TO DO: In how many lines of the listing below does the string "Expand" appear, counting case as significant? Reply with the number alone.

RAW RECORDS:

— START —

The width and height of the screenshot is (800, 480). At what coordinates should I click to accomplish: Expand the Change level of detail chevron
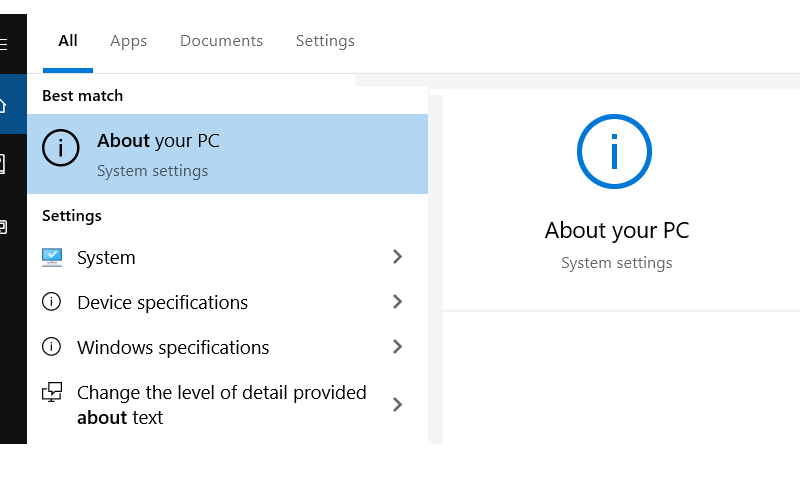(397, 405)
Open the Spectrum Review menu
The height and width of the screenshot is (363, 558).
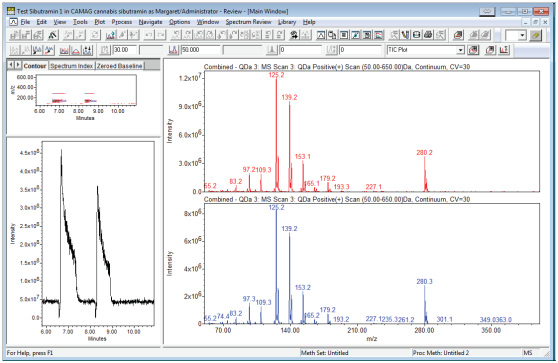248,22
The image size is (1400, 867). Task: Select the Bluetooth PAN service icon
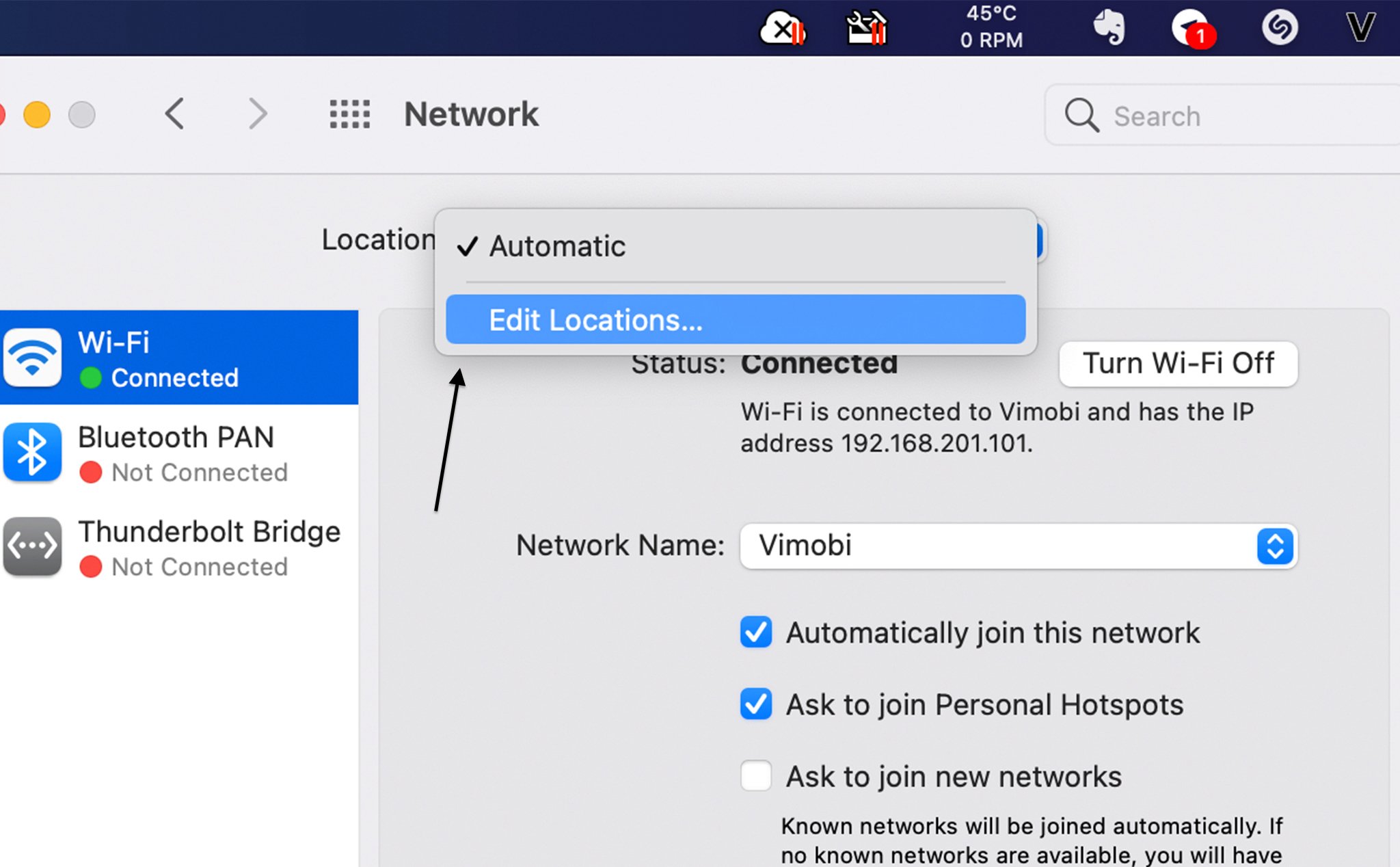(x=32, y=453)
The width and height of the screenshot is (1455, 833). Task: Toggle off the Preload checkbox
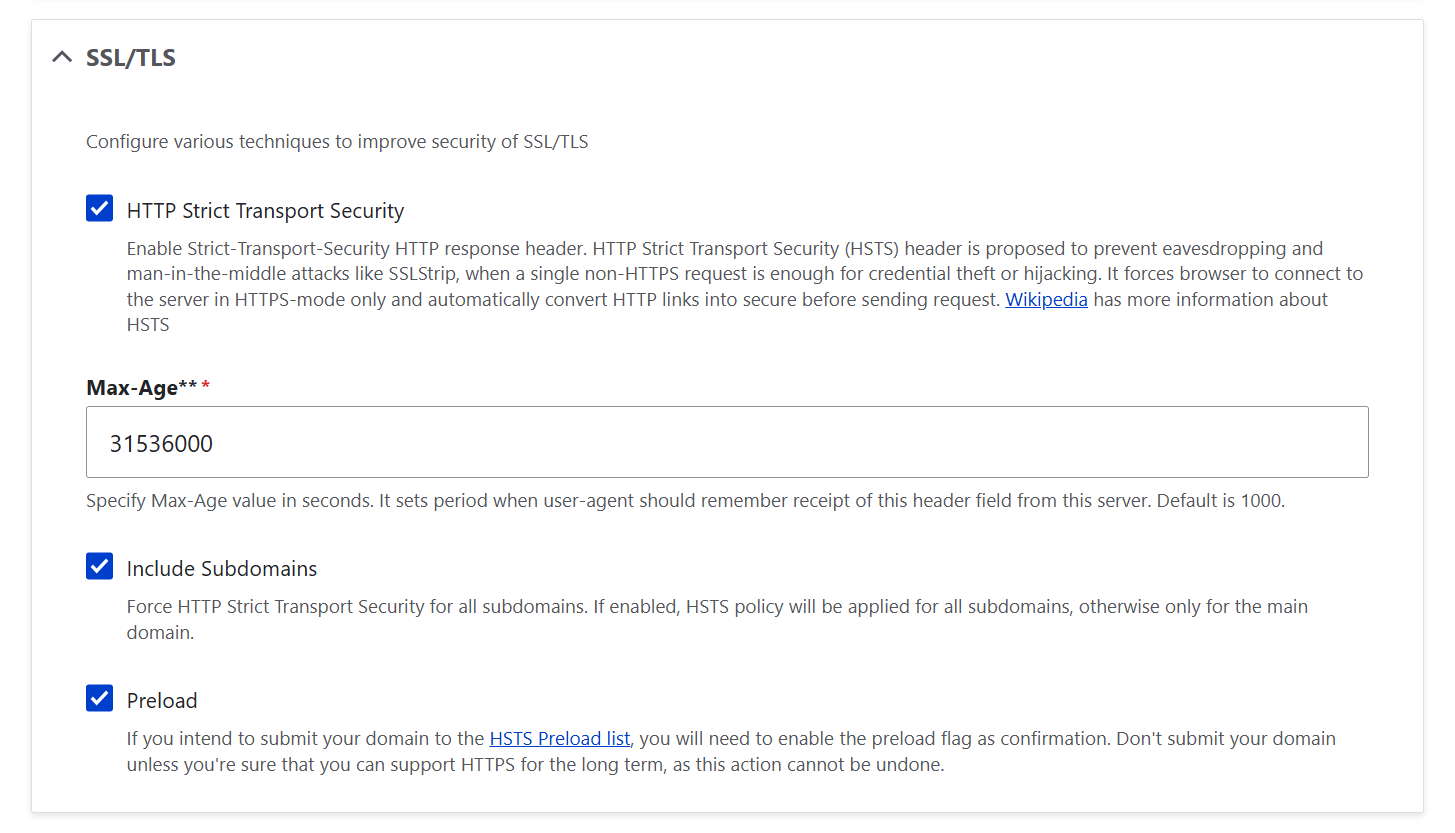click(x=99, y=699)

— END —
— START —

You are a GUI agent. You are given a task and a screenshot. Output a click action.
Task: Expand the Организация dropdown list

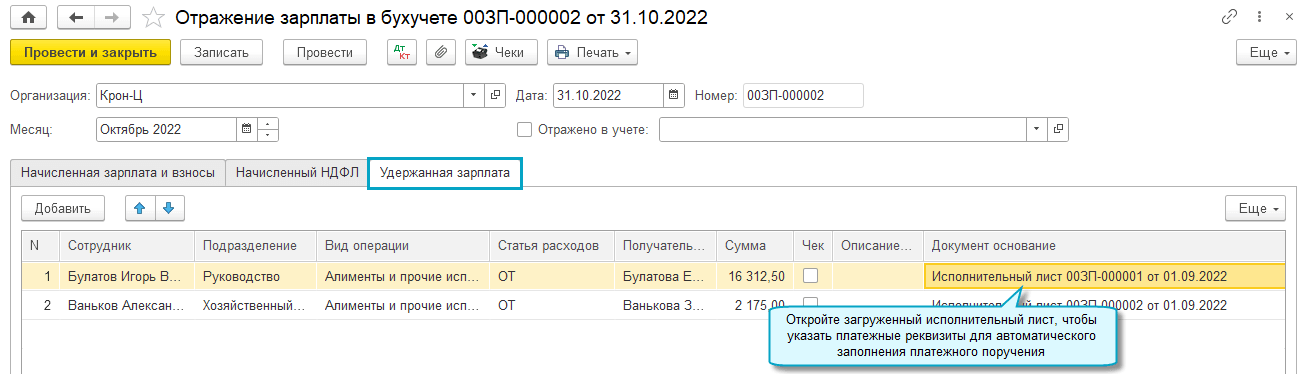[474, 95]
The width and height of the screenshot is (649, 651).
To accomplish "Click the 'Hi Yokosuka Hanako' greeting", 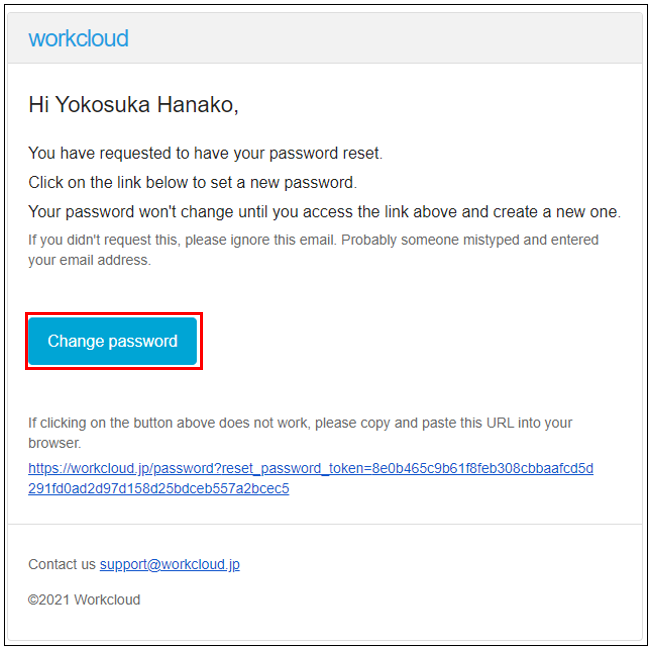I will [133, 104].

— END —
— START —

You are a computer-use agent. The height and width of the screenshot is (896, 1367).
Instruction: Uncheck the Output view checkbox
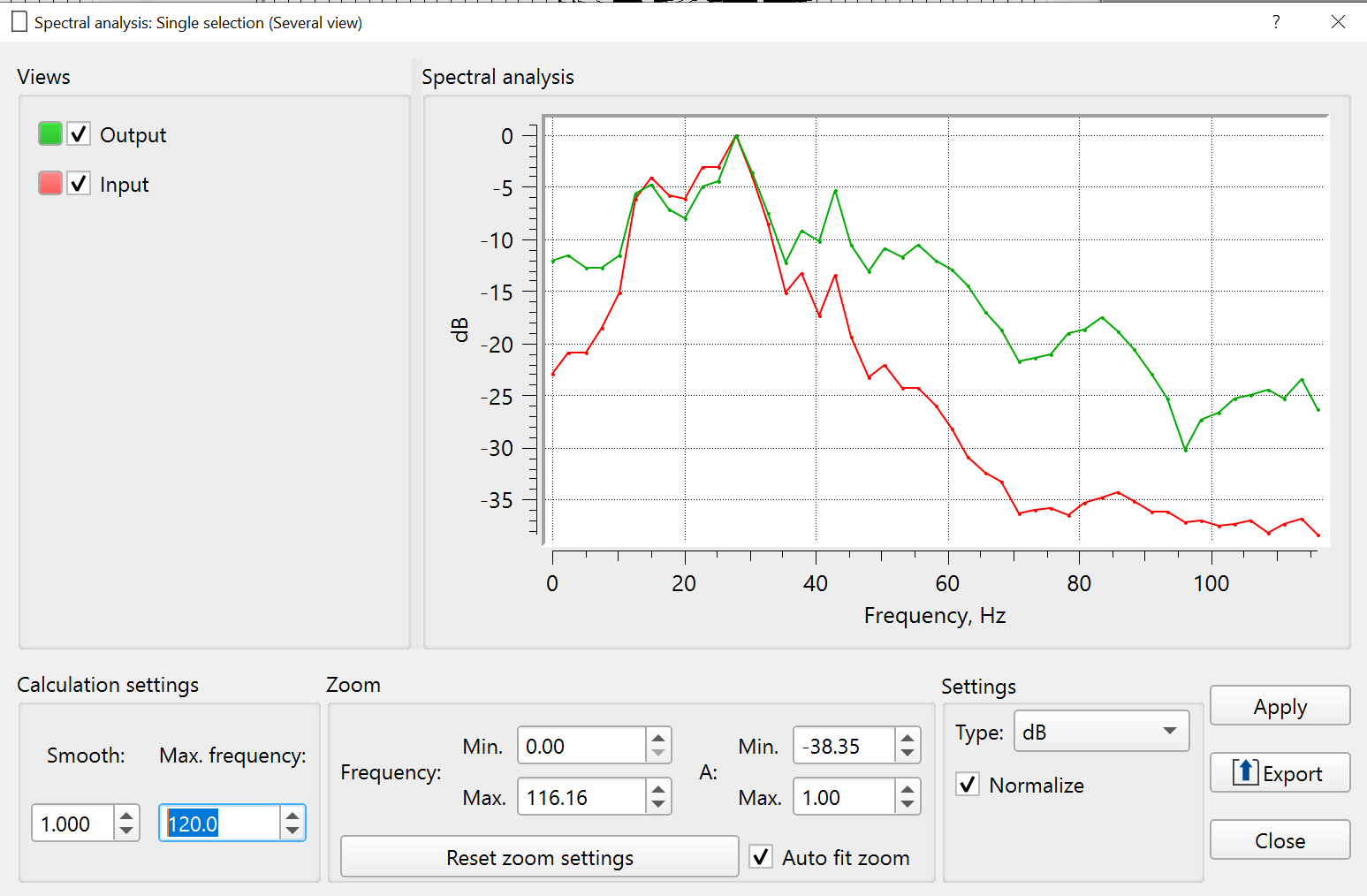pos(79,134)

— END —

WORKED ANSWER: 2